[Task requirements]
Pull out each line of the material below that contains the word "tree", and copy those lines as they appear.

[Pointing material for text and elements]
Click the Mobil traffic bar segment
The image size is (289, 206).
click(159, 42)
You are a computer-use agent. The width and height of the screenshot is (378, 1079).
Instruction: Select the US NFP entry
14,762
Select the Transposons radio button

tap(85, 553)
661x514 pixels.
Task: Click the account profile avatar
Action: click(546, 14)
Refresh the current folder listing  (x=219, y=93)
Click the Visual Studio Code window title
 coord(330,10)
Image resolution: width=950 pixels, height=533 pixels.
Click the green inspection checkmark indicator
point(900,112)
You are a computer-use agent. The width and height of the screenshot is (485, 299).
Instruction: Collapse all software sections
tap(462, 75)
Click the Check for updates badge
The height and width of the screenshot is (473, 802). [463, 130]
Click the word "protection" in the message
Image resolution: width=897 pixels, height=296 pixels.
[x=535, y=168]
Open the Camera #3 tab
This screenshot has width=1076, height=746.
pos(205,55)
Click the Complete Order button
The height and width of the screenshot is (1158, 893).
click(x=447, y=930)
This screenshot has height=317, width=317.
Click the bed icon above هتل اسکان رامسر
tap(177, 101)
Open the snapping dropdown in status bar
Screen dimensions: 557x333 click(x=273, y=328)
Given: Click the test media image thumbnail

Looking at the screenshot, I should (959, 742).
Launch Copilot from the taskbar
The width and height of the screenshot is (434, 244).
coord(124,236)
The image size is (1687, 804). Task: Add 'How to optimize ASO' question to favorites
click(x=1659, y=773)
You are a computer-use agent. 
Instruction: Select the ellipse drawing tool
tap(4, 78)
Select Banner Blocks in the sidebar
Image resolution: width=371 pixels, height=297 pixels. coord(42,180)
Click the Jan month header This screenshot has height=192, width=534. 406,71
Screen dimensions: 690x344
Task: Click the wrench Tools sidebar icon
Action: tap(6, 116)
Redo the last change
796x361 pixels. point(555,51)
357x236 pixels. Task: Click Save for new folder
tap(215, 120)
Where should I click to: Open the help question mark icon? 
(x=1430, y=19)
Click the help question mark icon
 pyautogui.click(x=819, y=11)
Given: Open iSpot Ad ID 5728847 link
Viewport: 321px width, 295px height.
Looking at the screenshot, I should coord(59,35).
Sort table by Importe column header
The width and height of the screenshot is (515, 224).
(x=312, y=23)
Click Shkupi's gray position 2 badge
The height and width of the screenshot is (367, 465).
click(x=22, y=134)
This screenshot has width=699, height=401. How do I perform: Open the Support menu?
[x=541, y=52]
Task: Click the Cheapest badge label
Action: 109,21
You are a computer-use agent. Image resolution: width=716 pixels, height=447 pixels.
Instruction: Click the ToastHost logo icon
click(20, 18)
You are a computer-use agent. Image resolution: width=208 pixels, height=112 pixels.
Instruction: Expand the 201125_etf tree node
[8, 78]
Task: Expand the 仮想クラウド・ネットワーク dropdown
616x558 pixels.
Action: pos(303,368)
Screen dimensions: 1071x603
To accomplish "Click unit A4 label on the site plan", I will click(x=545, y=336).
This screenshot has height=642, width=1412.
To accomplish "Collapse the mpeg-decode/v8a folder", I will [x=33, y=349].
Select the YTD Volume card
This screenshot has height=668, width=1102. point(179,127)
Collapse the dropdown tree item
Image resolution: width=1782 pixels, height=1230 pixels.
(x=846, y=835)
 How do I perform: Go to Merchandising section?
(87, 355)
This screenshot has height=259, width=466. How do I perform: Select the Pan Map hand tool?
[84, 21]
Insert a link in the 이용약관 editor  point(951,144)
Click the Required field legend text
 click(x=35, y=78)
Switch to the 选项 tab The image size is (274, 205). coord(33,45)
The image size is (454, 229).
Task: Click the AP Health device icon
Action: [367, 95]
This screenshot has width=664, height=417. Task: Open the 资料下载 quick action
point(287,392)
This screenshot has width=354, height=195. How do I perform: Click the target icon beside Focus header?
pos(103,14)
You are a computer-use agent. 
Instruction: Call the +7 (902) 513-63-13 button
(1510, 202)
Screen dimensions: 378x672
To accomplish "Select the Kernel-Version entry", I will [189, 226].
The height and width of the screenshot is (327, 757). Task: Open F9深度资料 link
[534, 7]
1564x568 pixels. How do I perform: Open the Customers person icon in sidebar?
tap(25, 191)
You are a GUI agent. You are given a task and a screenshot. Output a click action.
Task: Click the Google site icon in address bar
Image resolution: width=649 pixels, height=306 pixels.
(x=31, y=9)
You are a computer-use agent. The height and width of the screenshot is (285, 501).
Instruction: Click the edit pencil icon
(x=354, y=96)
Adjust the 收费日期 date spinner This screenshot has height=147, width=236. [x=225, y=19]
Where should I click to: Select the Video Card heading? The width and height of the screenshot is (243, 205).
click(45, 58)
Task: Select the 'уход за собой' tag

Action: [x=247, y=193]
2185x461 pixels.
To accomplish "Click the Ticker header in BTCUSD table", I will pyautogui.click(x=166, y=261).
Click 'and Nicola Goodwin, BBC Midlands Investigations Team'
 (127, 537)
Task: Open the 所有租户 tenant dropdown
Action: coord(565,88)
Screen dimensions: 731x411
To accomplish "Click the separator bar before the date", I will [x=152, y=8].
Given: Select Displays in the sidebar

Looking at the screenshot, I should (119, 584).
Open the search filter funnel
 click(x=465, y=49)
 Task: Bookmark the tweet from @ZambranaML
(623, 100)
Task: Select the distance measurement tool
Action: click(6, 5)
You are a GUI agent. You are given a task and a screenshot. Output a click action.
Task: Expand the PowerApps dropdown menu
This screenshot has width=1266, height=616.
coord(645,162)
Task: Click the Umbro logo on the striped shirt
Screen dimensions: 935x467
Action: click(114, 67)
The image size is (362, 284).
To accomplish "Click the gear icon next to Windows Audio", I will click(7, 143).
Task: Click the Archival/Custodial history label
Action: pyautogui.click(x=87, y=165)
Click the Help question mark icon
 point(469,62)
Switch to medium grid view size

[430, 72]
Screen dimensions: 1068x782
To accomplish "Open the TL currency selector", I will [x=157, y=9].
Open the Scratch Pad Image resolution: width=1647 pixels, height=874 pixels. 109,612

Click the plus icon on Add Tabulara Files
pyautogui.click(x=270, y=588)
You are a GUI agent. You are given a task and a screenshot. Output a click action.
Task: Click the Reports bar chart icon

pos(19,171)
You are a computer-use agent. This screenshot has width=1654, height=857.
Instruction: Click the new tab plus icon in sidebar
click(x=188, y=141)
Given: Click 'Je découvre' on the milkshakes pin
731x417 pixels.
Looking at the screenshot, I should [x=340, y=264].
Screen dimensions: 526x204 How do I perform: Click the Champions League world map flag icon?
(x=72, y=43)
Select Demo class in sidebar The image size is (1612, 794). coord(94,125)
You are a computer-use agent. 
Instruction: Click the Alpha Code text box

[Solved exercise]
Instruction: Expand the 201125_etf tree node
Collapse the dropdown tree item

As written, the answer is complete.